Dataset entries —
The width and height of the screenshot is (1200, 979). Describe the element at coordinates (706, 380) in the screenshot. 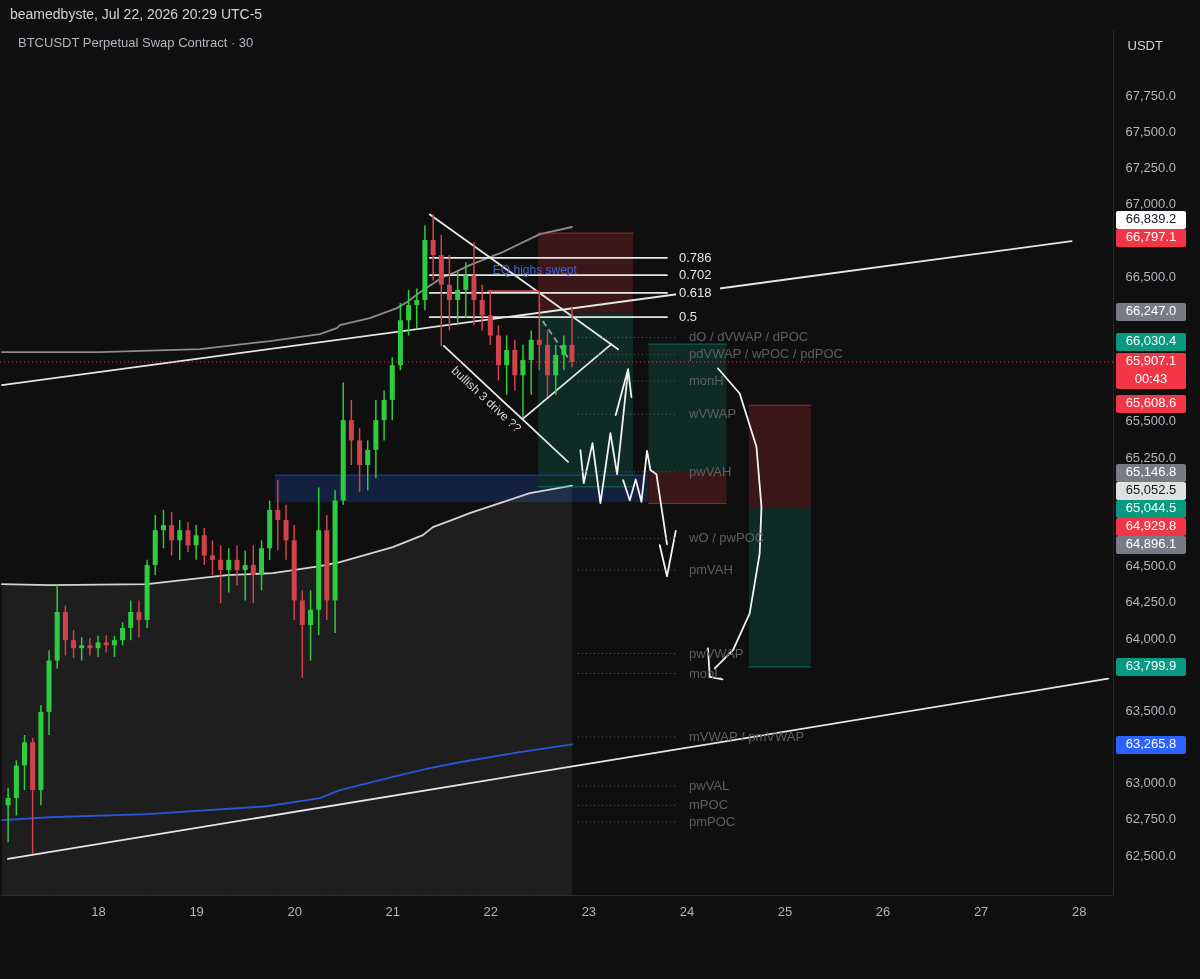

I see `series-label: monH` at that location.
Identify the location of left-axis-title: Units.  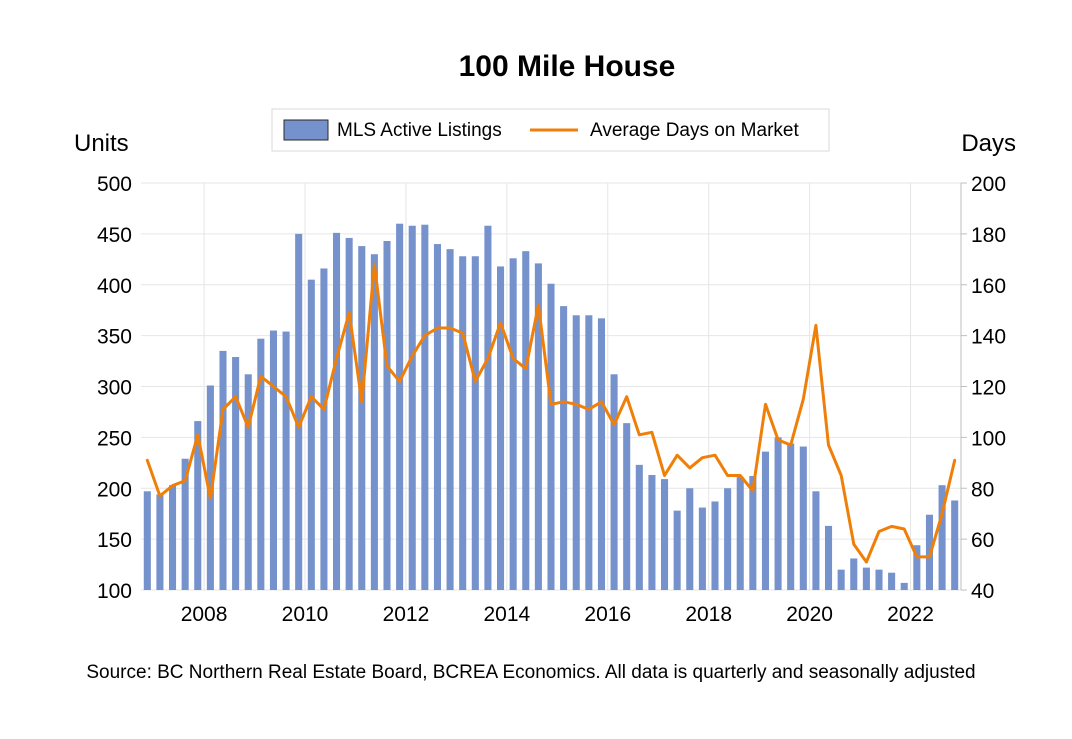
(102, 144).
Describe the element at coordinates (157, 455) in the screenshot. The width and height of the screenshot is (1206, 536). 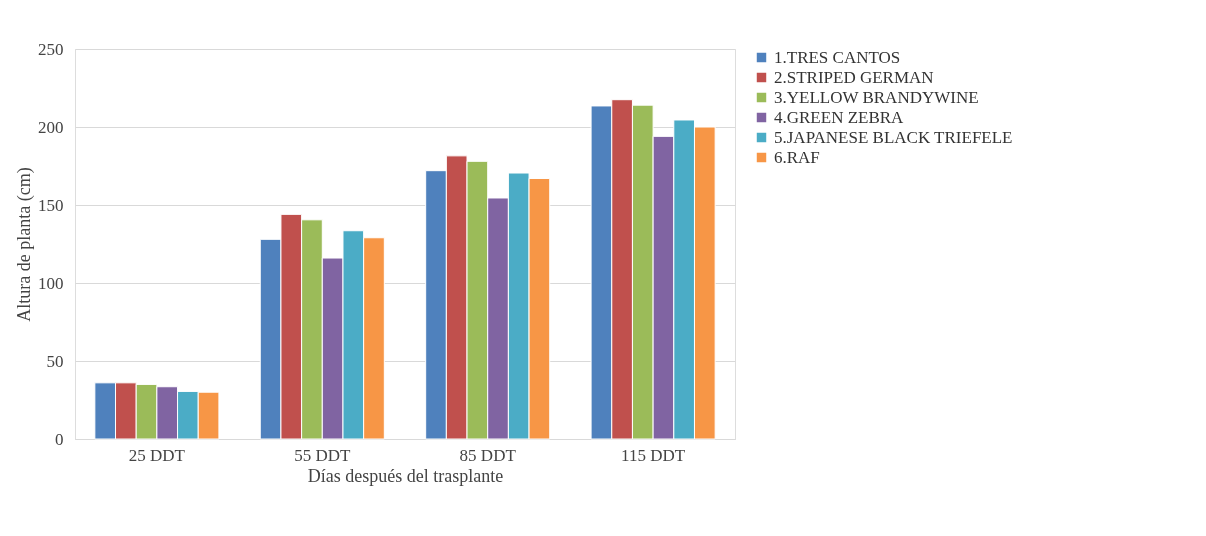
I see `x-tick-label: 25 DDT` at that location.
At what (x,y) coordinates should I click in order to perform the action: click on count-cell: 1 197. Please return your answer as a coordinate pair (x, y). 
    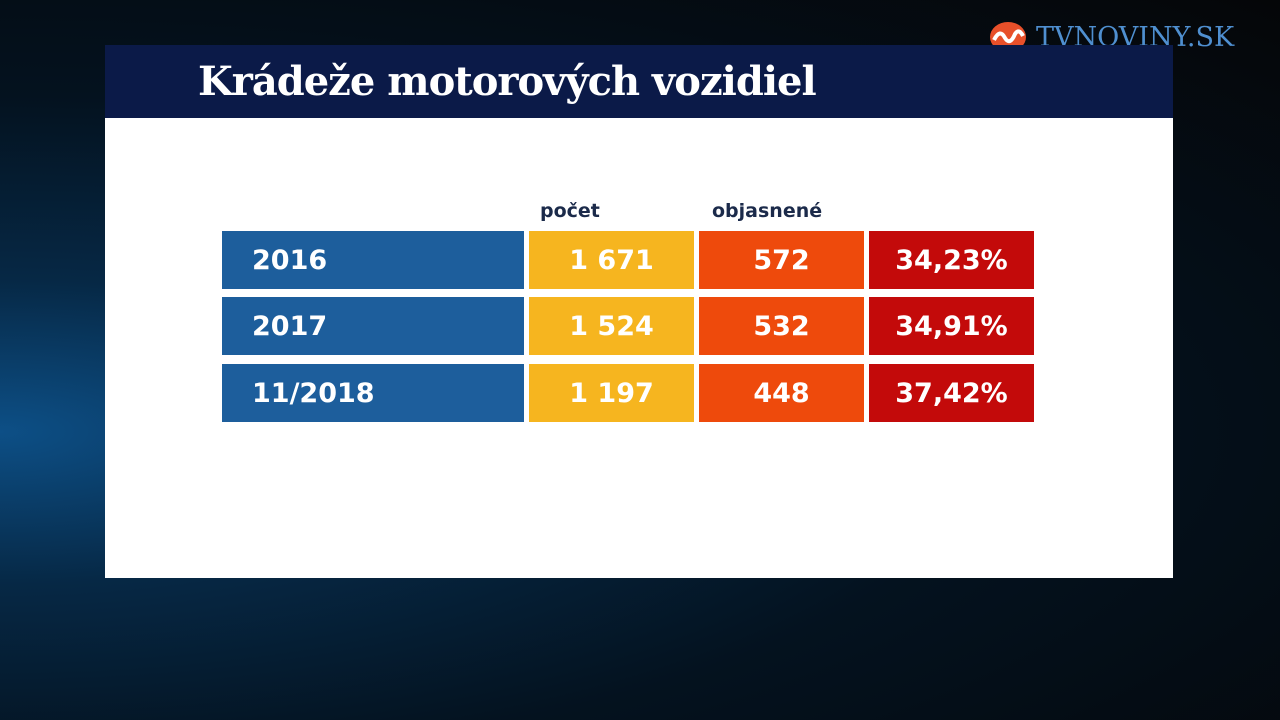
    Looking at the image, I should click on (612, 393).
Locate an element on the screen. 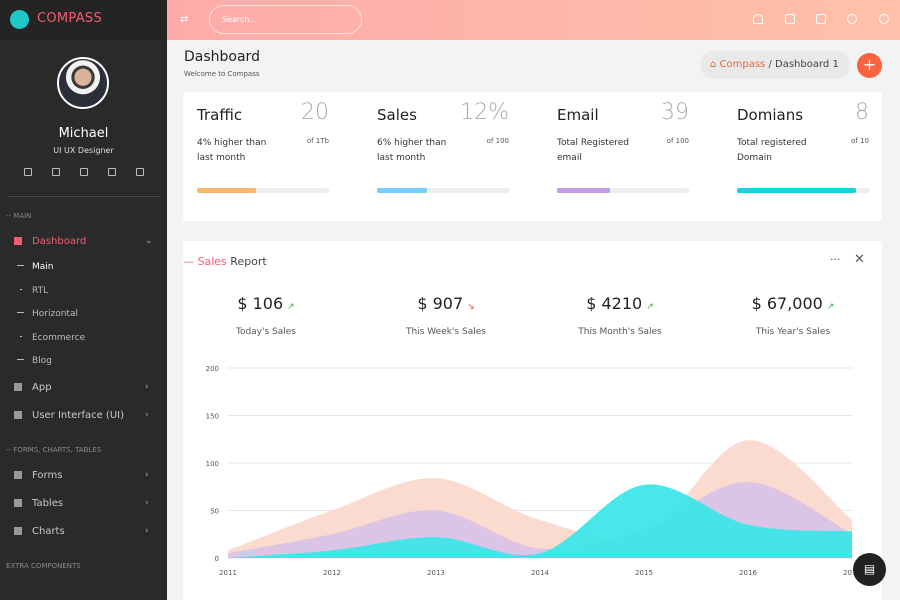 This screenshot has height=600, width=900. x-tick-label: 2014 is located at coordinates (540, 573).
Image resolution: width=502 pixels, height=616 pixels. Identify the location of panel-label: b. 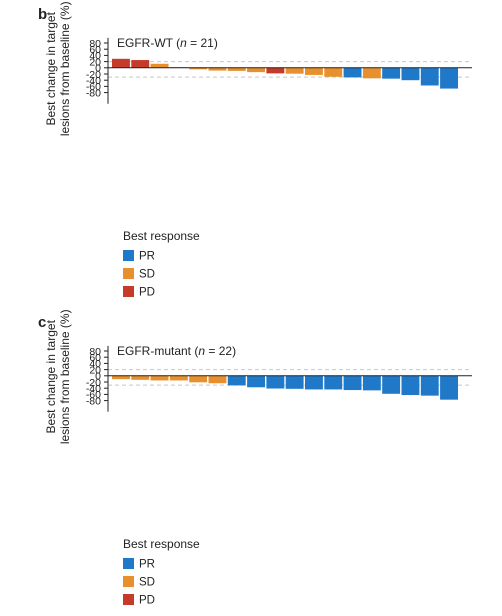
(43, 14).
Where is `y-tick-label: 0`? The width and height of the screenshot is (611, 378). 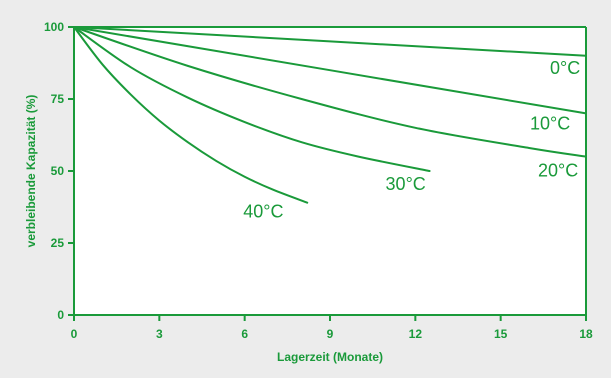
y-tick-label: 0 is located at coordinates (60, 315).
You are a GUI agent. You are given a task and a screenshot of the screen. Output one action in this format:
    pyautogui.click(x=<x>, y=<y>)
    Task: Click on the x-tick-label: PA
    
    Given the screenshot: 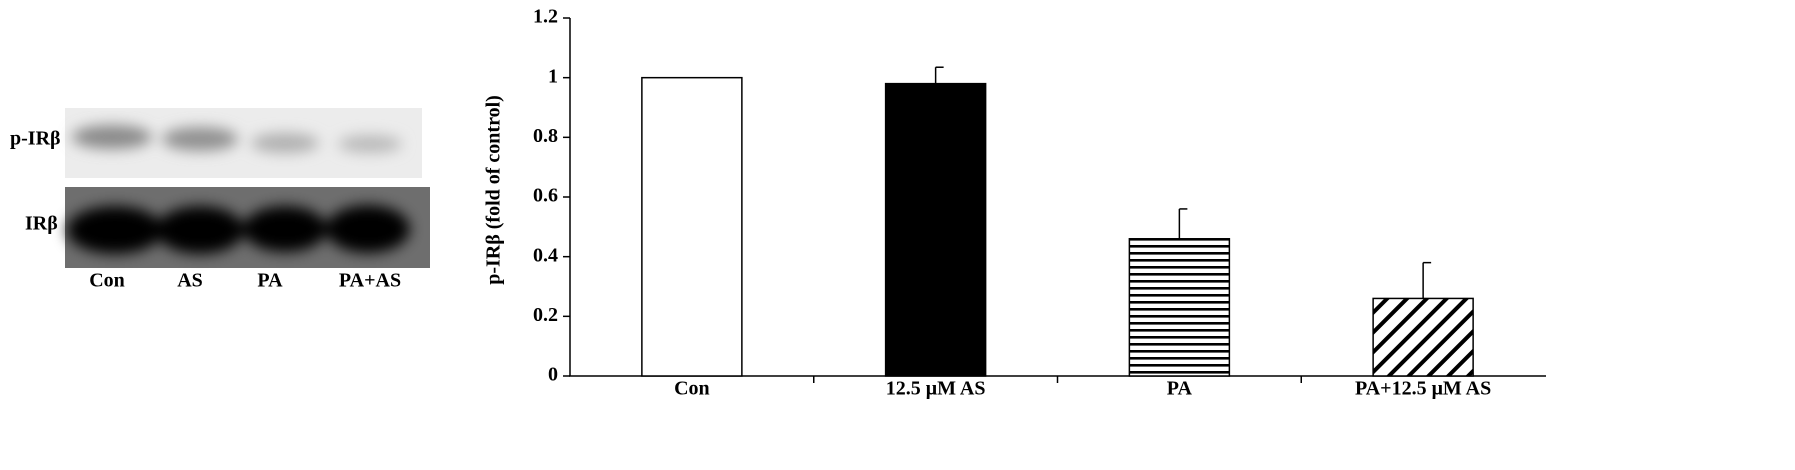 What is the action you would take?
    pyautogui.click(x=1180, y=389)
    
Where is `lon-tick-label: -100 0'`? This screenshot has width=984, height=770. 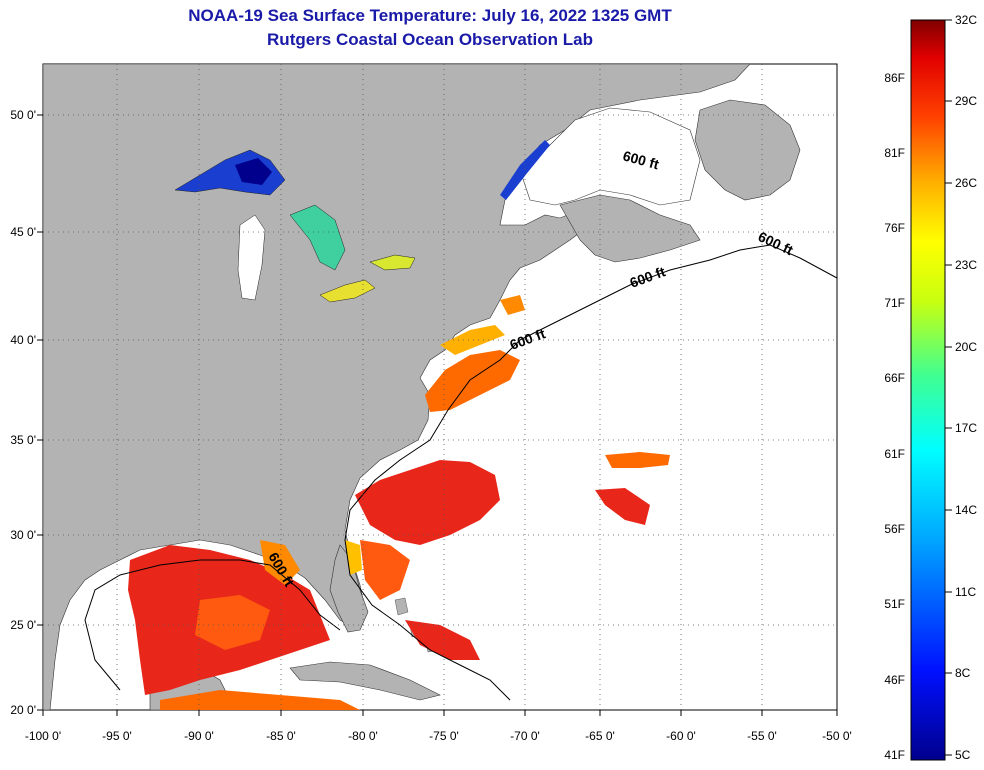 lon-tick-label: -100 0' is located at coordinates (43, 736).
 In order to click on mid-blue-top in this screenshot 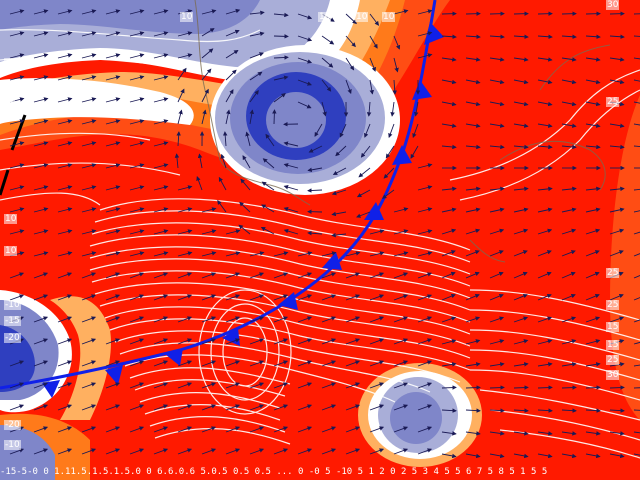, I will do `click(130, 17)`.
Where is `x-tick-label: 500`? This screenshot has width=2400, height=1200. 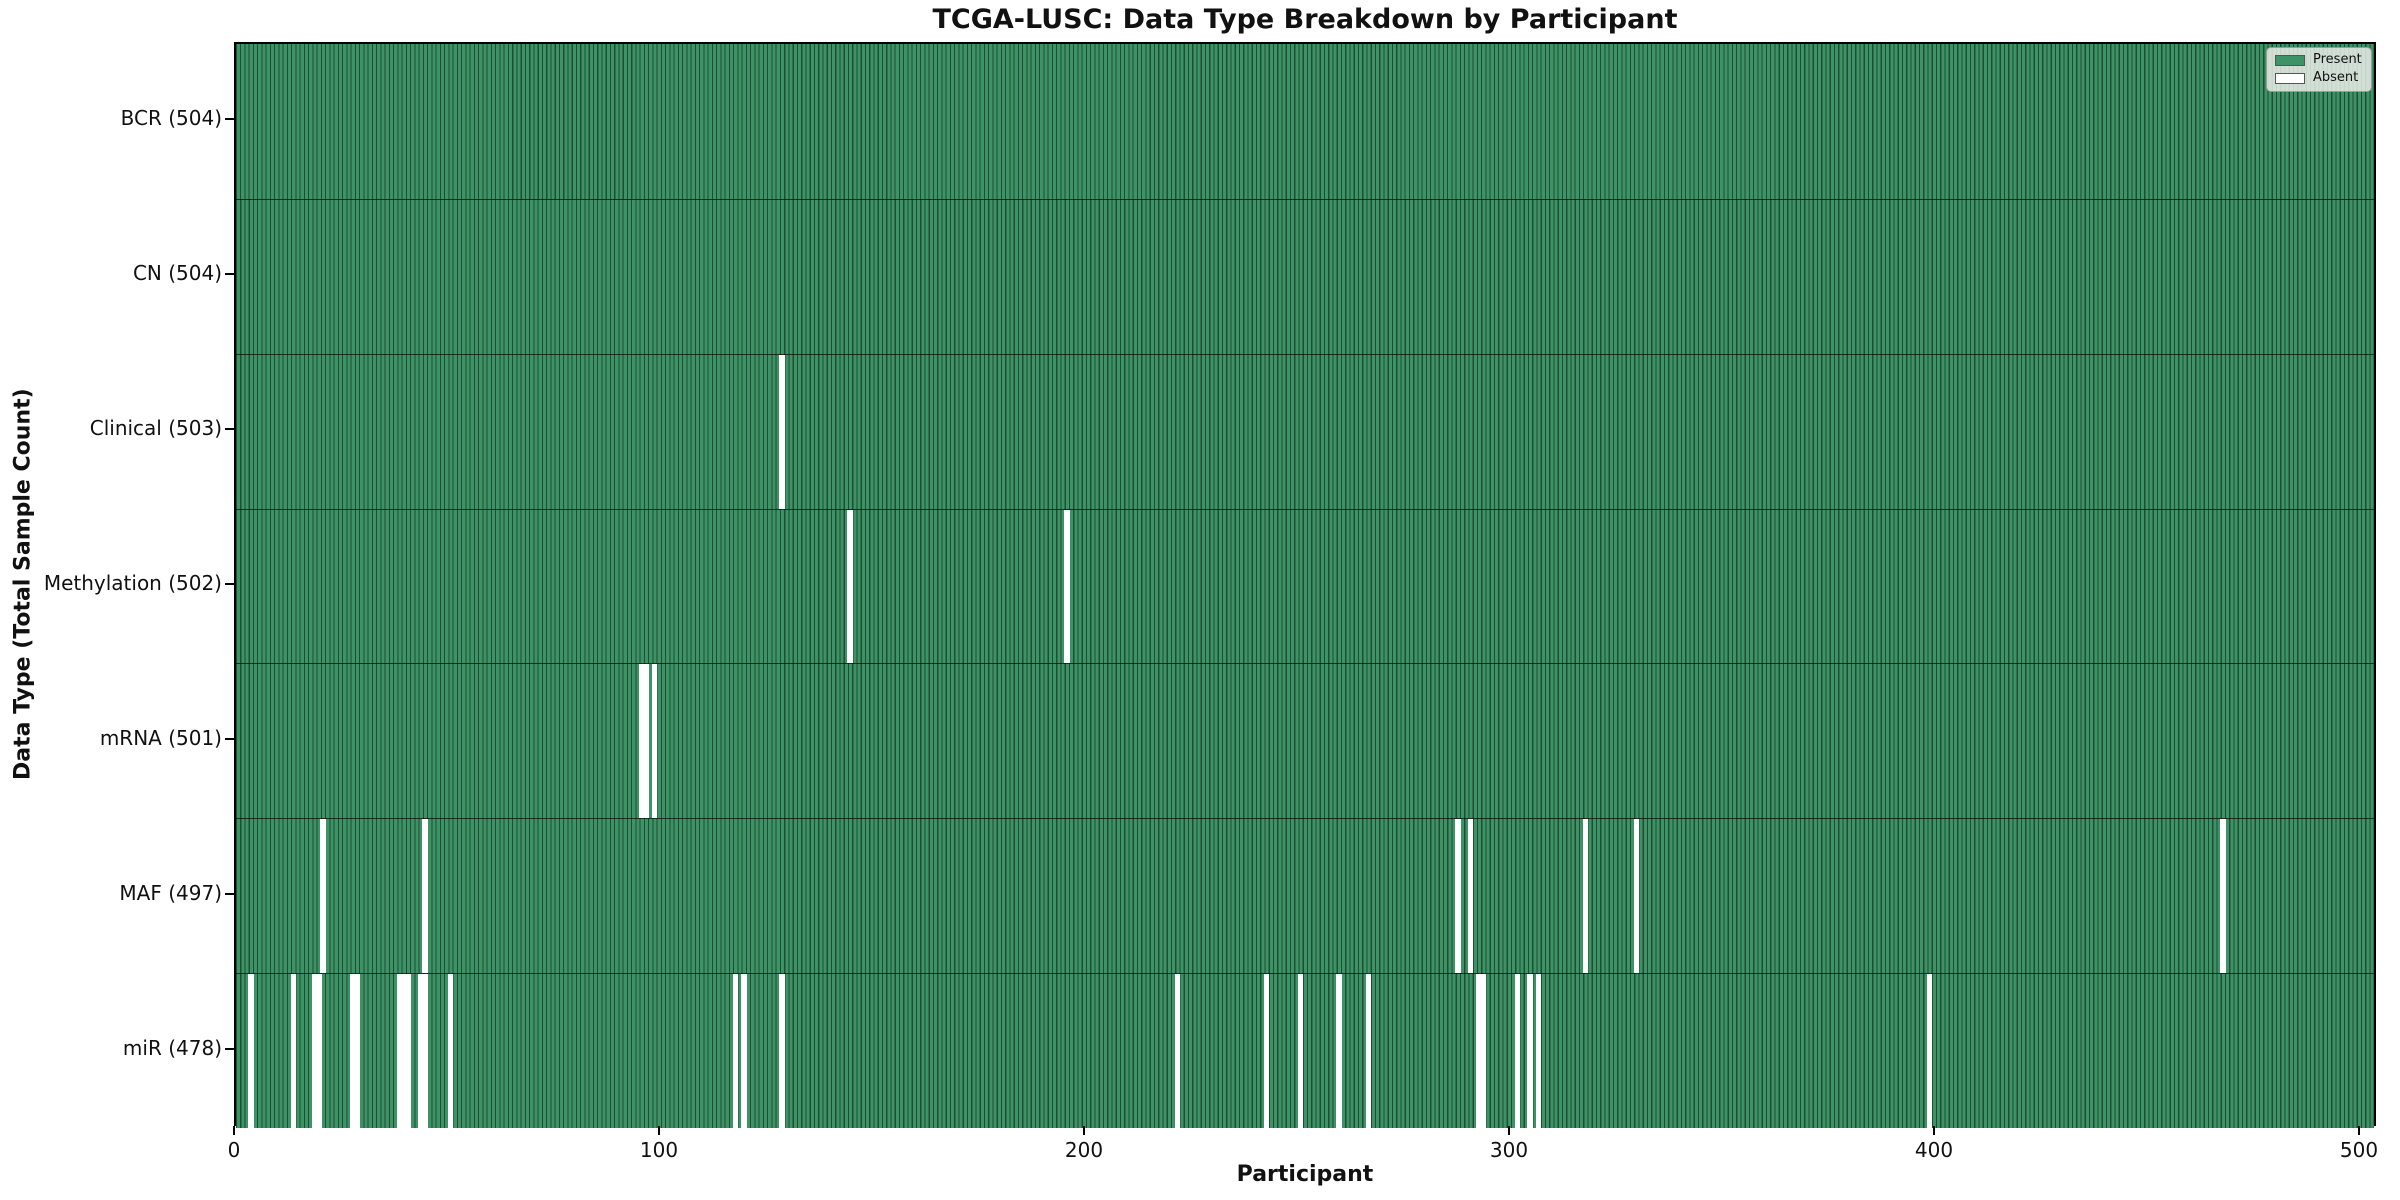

Brief — Format the part that opens with the line containing "Identify the location of left-axis-title: Units." and closes with the line containing "Looking at the" as a Markdown table with columns Index and Entry, numbering each non-blank line in order. Leave the pictures out.

Exercise output —
| Index | Entry |
|---|---|
| 1 | Identify the location of left-axis-title: Units.   |
| 2 | (102, 144). |
| 3 | Describe the element at coordinates (157, 455) in the screenshot. The width and height of the screenshot is (1206, 536).  |
| 4 | I see `x-tick-label: 25 DDT` at that location. |
| 5 | At what (x,y) coordinates should I click in order to perform the action: click on count-cell: 1 197. Please return your answer as a coordinate pair (x, y).  |
| 6 |     Looking at the image, I should click on (612, 393). |